Former Sen. John Edwards of North Carolina, who once counted Nevada as a good bet for an early win, has seemingly faded. He hoped to jump-start his campaign Jan. 26 in South Carolina and campaigned elsewhere Friday.

Nevada, a state with a strong labor movement and a booming Latino population, was granted an early voting slot by national Democrats hoping to introduce a fresh voice into the nominating process. (Nevada Republicans are also caucusing, but their impact was diminished as most candidates focused on South Carolina, which holds its GOP primary today.)

For the most part, the experiment succeeded.

"Usually, the candidates fly over Arizona, Utah and Nevada on the way to California," said Mike Sloan, who led Democrats' caucus fundraising drive. "For the first time, they've been required to do more than that."

Clinton and Obama practically pitched their tents in the high desert, arriving soon after New Hampshire voted and leaving Nevada for only brief excursions, mainly to California, which votes Feb. 5. They made an unprecedented effort to court Latinos, endorsed gun-loving Nevadans' right to bear arms and competed with Edwards to be the most adamantly opposed to the proposed Yucca Mountain nuclear waste site, 90 miles from Las Vegas.

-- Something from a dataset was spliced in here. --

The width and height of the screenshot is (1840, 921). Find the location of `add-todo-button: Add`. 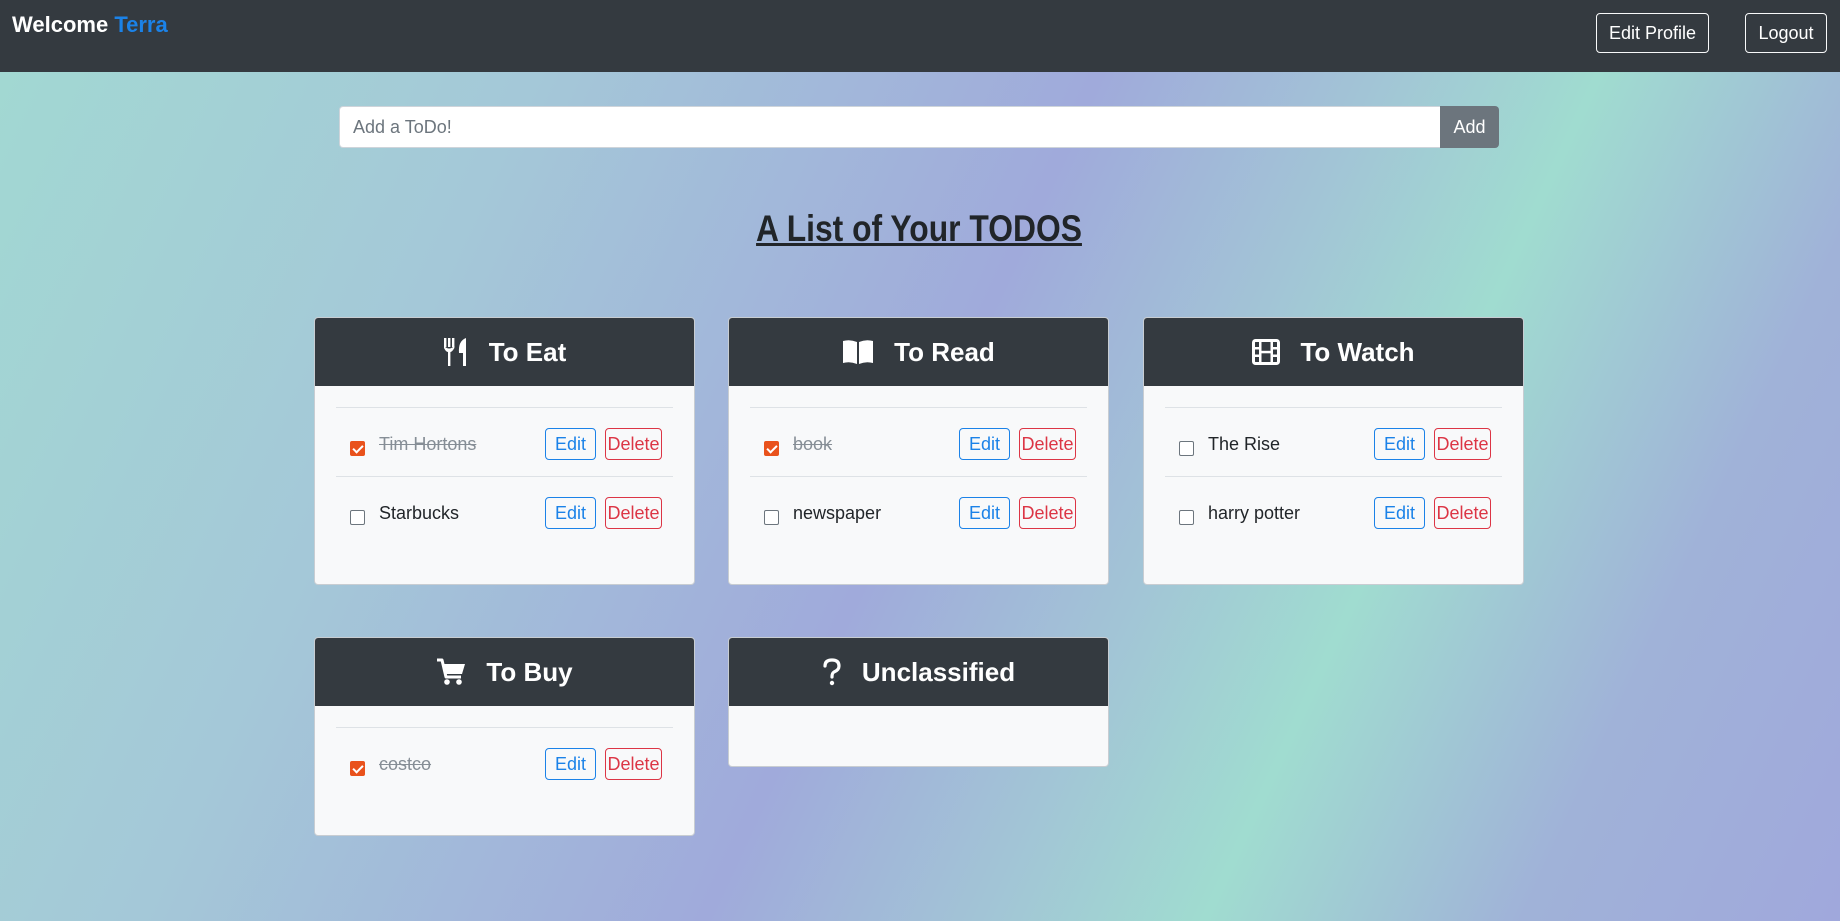

add-todo-button: Add is located at coordinates (1470, 127).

"If the caucuses accomplished nothing else, it accomplished that," said Senate Majority Leader Harry Reid, who was key to bringing the early vote to his home state.

To a large extent, however, Nevada merely served as a backdrop for the argument Clinton, Edwards and Obama have waged for months, over judgment and experience, over who can best wind down the war in Iraq, and over which of them is better equipped to lift a slumping economy.

"A few national issues have been framed with, say, a slightly Western tilt," said Eric Herzik, head of the political science department at the University of Nevada. "But besides Yucca Mountain, which is an easy issue for Democrats, they haven't talked about water, they haven't talked about land, they haven't talked about the role of the federal government in Western states."

This being Nevada, a state that prides itself on keeping the West a bit wild, Democrats also witnessed a brawl between labor unions over the caucus rules. The fight was settled when a judge decreed that nine casino precincts could be operated to accommodate workers on the Las Vegas Strip.

The legal scuffling was seen as a fight between backers of Clinton, including much of Nevada's political establishment, and Obama, who won the support of Las Vegas' Culinary Union, the state's biggest and most influential labor organization.

Clinton alluded to the fight Friday, suggesting that some supporters were being intimidated from caucusing on her behalf. The union denied any such harassment.

The caucuses will operate as Iowa's did. Republicans, who begin meeting at 9 a.m., will cast ballots in a straw poll that has no bearing on the allocation of presidential delegates. One of the few candidates to visit, former Massachusetts Gov. Mitt Romney, campaigned for two days this week. Rep. Ron Paul of Texas also stumped here, playing to the broad libertarian streak.